He nominated nearly unknown candidates against freshman Democratic State Sen. Anna Kaplan of Great Neck and powerhouse Democratic Sen. Todd Kaminsky of Long Beach.

Because of nominating snafu's, the GOP put nobody up against Democratic State Sen. John Brooks of Seaford, whose district straddles Nassau and Suffolk county. 

And Cairo ran a suptuagenarian -- 70-year-old Hempstead Town Board member Dennis Dunne --  against freshman Democratic senator Kevin Thomas, who was considered the weakest link in the Democratic team. Thomas had shocked pundits two years ago by ousting Republican stalwart State Sen. Kemp Hannon of Garden City in a traditional Republican district. 

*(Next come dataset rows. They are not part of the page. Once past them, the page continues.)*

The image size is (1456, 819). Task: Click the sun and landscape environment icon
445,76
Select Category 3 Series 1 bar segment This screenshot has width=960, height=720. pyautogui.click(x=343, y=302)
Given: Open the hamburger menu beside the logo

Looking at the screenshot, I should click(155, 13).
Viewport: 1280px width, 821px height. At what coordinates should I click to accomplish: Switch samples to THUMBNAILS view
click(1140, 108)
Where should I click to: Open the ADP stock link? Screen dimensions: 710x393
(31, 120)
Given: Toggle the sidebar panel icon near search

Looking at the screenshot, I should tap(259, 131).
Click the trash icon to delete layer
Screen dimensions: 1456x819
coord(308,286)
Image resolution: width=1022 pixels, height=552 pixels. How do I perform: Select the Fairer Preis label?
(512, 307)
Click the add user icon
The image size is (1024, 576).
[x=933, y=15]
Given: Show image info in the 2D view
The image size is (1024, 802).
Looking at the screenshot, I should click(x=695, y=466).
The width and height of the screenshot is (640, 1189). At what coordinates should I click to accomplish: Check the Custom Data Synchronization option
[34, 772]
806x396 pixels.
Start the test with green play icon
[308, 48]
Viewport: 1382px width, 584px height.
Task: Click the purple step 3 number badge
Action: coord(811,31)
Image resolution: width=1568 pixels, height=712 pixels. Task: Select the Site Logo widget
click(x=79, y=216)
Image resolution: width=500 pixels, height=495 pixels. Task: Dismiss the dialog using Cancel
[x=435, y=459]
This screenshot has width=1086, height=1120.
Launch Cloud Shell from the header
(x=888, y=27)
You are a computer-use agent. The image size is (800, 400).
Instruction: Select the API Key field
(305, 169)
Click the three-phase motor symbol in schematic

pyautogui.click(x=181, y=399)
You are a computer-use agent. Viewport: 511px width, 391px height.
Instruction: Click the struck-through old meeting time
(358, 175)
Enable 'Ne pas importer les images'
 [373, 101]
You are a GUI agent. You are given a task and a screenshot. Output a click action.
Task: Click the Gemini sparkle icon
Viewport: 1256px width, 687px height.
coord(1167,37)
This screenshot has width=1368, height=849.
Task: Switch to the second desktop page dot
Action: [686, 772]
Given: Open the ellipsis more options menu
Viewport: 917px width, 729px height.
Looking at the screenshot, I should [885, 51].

Cairo announced Dunne the winner on election night when Dunne was almost 7,700 votes ahead of Thomas. But Republicans did little to challenge a flood of uncounted absentee ballots and Thomas won by almost 3,000 votes.

Thomas doesn't look weak now, winning despite the opposition of two powerful political leaders. 

And then there is State Sen. James Gaughran of Northport, who defeated former Republican State Sen. Carl Marcellino two years ago, for the district that runs from Nassau into Suffolk.  Gaughran was behind by nearly 14,000 votes on election night. 

The Suffolk tally is not final, but it appears that a gain of almost 9,400 absentee ballots in Nassau helped put Gaughran over the top.

As a result, the Nassau GOP again has no state senators, after holding five senate seats for years.